> [Stored items]
+-------+
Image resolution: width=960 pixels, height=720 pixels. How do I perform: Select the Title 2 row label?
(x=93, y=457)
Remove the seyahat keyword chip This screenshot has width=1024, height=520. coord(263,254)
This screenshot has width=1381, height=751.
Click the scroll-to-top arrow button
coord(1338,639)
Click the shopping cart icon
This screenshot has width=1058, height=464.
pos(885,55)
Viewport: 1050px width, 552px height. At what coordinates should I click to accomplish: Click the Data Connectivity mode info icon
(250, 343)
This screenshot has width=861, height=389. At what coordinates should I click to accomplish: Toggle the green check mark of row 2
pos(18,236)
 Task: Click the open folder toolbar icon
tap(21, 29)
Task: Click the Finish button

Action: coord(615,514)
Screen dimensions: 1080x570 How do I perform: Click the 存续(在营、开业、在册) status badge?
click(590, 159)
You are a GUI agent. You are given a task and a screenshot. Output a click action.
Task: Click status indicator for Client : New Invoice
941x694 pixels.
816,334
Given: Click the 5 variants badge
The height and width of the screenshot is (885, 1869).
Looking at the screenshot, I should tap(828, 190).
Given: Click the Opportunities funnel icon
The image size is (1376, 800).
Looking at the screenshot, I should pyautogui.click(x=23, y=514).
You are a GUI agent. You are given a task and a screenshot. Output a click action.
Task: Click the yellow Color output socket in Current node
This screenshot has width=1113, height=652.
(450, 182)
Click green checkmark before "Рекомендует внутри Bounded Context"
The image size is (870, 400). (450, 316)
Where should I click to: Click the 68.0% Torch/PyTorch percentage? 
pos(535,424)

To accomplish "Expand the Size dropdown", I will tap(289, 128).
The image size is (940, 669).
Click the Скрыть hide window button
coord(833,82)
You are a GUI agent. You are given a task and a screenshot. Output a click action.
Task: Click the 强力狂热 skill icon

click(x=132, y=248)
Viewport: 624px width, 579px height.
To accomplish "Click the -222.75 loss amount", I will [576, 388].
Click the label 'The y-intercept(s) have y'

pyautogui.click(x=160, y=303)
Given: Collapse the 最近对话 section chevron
+-------+
> [Your objective]
Keep every word intact and transcribe the records in full.

> [Result of this task]
Image resolution: width=960 pixels, height=720 pixels. How do I perform: Select the Title 2 row label?
(x=93, y=457)
Remove the seyahat keyword chip This screenshot has width=1024, height=520. coord(263,254)
This screenshot has width=1381, height=751.
Click the scroll-to-top arrow button
coord(1338,639)
Click the shopping cart icon
This screenshot has width=1058, height=464.
pos(885,55)
Viewport: 1050px width, 552px height. At what coordinates should I click to accomplish: Click the Data Connectivity mode info icon
(250, 343)
This screenshot has width=861, height=389. At what coordinates should I click to accomplish: Toggle the green check mark of row 2
pos(18,236)
 Task: Click the open folder toolbar icon
tap(21, 29)
Task: Click the Finish button

Action: coord(615,514)
Screen dimensions: 1080x570 How do I perform: Click the 存续(在营、开业、在册) status badge?
click(590, 159)
You are a GUI agent. You are given a task and a screenshot. Output a click action.
Task: Click status indicator for Client : New Invoice
941x694 pixels.
816,334
Given: Click the 5 variants badge
The height and width of the screenshot is (885, 1869).
Looking at the screenshot, I should tap(828, 190).
Given: Click the Opportunities funnel icon
The image size is (1376, 800).
Looking at the screenshot, I should pyautogui.click(x=23, y=514).
You are a GUI agent. You are given a task and a screenshot. Output a click action.
Task: Click the yellow Color output socket in Current node
This screenshot has width=1113, height=652.
(450, 182)
Click green checkmark before "Рекомендует внутри Bounded Context"
The image size is (870, 400). (450, 316)
Where should I click to: Click the 68.0% Torch/PyTorch percentage? 
pos(535,424)

To accomplish "Expand the Size dropdown", I will tap(289, 128).
The image size is (940, 669).
Click the Скрыть hide window button
coord(833,82)
You are a GUI agent. You are given a task and a screenshot. Output a click action.
Task: Click the 强力狂热 skill icon

click(x=132, y=248)
Viewport: 624px width, 579px height.
To accomplish "Click the -222.75 loss amount", I will [576, 388].
Click the label 'The y-intercept(s) have y'

pyautogui.click(x=160, y=303)
Given: Collapse the 最近对话 section chevron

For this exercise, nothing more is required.